[Written instruction]:
Count the lines in the entries below that contain the word "grid". Reply with the number only.
- - - - - - -
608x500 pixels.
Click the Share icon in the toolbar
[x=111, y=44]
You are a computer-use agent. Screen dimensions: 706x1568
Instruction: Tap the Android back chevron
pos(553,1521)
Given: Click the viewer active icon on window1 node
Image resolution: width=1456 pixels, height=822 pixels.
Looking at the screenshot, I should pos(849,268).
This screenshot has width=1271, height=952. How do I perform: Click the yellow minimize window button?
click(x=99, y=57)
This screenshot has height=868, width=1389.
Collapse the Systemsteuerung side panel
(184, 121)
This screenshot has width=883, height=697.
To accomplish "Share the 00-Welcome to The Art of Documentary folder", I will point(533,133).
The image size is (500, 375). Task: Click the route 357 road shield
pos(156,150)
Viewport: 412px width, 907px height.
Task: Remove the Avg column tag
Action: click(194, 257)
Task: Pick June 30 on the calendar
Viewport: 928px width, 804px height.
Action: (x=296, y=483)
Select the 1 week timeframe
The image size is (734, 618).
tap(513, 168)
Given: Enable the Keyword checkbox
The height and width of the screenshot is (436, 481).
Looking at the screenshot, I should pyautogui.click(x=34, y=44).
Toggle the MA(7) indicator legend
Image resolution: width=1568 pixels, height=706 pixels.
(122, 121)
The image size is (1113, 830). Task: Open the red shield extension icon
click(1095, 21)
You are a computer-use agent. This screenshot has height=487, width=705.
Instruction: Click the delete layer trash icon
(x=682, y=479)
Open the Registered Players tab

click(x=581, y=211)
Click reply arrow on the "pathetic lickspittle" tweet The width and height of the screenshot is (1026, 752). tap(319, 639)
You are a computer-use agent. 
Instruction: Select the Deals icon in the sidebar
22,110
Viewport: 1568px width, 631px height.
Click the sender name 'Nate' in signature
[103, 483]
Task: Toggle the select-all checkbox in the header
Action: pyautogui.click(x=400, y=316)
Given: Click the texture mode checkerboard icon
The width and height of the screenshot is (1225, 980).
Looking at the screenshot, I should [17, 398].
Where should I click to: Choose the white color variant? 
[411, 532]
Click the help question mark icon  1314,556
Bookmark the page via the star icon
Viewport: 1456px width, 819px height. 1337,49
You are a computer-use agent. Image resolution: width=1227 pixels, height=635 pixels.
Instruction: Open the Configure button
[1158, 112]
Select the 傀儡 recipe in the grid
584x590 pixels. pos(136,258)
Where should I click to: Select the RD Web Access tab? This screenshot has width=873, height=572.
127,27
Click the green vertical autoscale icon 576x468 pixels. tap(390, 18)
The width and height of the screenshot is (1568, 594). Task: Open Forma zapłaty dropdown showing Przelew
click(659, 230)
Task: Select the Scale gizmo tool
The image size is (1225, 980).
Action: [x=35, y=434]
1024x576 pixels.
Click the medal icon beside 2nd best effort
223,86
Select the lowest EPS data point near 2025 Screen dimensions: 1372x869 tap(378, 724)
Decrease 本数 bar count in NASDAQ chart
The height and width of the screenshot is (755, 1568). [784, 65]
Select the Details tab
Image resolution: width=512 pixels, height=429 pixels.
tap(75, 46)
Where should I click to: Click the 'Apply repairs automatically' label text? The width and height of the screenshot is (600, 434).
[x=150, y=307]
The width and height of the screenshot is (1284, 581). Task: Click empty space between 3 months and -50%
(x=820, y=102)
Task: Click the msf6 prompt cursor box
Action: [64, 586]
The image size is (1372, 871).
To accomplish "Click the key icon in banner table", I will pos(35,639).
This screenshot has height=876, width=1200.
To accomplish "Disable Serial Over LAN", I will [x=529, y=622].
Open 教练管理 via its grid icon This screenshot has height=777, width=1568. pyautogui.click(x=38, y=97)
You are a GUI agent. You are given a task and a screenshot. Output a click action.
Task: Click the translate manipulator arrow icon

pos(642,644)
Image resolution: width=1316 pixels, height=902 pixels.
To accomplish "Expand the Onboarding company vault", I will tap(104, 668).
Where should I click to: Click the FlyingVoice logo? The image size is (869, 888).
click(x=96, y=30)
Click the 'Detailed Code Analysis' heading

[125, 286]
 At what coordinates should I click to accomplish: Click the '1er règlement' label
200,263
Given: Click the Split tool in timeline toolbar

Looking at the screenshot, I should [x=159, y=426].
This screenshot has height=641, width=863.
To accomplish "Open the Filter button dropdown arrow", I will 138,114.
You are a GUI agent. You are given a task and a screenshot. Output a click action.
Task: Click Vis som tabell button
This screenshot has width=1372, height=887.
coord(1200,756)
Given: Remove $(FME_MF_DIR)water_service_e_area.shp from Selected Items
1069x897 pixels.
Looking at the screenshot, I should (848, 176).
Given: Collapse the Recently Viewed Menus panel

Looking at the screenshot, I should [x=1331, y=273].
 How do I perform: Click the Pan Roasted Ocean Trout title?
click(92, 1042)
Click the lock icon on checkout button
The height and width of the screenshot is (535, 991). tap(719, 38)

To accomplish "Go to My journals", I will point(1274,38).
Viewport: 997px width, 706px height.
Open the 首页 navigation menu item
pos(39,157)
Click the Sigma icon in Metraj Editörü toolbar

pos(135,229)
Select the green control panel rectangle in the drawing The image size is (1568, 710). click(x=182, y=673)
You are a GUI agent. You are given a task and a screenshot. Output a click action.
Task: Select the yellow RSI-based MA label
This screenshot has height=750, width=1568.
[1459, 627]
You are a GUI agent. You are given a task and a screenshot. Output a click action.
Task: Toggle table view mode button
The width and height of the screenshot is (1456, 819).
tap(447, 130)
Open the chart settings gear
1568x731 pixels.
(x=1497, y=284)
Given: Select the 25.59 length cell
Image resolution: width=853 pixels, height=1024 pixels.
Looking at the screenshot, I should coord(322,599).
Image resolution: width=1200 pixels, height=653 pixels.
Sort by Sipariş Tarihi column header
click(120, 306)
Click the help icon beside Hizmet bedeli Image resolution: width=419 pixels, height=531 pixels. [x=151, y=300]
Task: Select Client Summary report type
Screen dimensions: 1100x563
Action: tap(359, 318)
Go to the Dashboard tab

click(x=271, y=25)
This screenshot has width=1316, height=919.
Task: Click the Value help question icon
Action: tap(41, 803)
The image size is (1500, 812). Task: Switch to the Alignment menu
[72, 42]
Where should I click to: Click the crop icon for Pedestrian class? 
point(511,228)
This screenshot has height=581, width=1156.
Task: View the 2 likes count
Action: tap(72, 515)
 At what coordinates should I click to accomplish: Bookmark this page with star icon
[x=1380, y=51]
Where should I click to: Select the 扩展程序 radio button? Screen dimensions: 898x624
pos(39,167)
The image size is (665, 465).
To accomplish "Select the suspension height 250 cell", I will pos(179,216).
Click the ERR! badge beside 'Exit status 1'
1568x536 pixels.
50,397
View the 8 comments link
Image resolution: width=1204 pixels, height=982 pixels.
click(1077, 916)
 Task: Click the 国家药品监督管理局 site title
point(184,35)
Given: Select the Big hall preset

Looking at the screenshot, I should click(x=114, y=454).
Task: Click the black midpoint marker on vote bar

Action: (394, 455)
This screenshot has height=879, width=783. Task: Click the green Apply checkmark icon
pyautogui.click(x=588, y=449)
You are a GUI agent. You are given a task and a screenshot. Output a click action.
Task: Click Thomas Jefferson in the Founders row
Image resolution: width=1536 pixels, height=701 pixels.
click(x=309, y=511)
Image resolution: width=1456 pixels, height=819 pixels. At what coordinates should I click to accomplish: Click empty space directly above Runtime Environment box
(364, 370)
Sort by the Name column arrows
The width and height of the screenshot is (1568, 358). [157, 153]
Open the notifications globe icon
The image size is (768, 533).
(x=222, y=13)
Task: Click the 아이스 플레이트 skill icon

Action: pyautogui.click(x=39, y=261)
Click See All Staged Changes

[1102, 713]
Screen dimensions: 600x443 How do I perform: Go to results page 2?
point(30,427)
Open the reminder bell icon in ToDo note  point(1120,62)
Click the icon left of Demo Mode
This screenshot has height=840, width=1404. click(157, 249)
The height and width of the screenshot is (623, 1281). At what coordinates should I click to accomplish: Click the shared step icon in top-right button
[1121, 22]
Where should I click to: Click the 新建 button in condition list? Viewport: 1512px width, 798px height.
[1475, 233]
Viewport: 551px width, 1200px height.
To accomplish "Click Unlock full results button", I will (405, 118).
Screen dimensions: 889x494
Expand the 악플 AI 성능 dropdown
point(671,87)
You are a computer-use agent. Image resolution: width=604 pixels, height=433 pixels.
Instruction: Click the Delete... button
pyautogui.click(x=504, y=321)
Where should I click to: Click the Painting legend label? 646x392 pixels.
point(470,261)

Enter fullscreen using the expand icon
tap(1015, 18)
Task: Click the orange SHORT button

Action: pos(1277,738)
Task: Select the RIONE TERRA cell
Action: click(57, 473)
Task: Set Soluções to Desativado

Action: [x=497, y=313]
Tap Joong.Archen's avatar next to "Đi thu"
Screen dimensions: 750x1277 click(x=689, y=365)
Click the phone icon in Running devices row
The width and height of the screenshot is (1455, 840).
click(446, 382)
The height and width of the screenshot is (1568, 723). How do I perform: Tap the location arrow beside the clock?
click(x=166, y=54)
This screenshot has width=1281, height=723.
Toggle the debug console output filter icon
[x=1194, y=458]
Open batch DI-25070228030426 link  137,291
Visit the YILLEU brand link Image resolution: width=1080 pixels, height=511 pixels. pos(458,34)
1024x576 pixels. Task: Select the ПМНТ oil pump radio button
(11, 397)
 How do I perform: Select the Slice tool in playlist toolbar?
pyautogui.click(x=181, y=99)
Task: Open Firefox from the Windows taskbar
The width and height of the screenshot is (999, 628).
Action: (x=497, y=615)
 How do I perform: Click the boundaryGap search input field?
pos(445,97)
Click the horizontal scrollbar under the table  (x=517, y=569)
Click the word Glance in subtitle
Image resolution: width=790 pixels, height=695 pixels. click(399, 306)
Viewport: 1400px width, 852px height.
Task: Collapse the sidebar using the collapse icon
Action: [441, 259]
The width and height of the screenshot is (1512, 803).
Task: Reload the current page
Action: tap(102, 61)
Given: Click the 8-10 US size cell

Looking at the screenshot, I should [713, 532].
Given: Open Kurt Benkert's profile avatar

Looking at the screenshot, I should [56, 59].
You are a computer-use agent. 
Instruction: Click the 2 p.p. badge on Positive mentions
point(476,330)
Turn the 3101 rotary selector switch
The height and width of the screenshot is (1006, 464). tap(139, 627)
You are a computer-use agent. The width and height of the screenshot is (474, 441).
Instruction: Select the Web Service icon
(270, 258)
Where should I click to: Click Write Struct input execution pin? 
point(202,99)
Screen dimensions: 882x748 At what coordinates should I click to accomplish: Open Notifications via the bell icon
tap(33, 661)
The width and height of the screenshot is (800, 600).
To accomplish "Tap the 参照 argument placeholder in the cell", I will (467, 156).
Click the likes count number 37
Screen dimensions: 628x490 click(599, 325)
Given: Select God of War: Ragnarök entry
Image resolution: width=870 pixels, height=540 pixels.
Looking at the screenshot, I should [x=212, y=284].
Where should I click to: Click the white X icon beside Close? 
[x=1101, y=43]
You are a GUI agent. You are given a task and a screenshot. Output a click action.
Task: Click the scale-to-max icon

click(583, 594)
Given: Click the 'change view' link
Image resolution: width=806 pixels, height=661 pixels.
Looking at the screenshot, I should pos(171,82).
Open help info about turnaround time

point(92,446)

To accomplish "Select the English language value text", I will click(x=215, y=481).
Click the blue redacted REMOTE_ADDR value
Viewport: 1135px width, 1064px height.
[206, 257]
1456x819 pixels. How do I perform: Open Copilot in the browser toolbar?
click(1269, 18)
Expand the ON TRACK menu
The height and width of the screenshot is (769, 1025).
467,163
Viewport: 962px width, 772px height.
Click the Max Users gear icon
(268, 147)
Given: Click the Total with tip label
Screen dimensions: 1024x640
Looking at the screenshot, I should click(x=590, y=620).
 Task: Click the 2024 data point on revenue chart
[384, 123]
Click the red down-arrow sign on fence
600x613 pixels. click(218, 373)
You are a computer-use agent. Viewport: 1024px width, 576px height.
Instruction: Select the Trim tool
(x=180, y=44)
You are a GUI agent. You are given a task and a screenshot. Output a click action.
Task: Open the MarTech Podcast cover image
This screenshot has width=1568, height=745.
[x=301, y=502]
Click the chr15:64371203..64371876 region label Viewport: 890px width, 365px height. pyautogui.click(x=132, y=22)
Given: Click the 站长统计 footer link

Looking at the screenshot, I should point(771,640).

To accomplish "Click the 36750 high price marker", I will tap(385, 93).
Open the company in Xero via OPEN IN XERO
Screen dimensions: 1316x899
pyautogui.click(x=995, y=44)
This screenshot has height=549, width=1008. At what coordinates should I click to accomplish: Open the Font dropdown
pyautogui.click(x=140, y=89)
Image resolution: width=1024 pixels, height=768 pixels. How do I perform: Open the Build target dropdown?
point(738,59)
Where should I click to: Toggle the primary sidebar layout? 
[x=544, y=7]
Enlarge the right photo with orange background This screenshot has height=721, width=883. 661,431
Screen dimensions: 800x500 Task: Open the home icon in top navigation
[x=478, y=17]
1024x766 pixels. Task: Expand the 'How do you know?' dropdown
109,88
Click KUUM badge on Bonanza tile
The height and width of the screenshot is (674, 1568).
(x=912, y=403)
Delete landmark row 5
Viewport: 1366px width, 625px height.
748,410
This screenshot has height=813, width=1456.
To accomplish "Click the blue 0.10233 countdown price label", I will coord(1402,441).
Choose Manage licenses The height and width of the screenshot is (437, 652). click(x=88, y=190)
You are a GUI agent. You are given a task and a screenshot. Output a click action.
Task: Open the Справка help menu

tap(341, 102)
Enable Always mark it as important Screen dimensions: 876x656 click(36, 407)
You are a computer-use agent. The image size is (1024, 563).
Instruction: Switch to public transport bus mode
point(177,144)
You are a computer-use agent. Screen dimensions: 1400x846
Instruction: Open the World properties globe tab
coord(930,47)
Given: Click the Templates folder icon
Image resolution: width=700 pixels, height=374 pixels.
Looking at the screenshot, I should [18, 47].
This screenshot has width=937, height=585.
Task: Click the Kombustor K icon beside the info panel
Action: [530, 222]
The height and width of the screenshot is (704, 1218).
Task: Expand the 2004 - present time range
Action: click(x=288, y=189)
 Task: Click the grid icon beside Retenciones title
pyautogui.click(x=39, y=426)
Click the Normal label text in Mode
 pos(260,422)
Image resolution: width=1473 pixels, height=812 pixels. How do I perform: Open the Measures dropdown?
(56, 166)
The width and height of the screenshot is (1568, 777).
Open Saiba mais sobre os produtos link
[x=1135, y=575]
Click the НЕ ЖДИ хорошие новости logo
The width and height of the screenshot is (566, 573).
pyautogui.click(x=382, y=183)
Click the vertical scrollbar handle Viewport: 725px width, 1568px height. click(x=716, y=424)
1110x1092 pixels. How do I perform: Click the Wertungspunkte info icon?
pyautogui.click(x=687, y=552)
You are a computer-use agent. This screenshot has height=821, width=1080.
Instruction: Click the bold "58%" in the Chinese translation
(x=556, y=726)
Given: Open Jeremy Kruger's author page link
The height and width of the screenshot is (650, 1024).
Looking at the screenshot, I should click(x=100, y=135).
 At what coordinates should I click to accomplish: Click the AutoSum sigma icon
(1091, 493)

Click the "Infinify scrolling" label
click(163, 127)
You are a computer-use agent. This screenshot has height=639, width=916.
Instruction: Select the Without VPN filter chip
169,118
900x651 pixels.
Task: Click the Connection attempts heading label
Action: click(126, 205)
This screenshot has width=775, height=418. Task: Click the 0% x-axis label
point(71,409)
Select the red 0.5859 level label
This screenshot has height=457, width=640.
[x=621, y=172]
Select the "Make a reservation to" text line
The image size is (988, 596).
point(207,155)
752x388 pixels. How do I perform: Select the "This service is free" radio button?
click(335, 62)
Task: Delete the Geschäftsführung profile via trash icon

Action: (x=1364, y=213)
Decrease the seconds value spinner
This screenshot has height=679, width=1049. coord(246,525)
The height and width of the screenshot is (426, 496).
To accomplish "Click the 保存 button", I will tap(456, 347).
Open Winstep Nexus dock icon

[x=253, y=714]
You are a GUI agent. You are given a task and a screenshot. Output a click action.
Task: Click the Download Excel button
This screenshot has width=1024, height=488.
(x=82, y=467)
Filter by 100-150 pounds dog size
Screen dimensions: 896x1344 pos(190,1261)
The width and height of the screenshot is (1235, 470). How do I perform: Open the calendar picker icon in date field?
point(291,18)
- - - - - - -
[Result of the exercise]:
3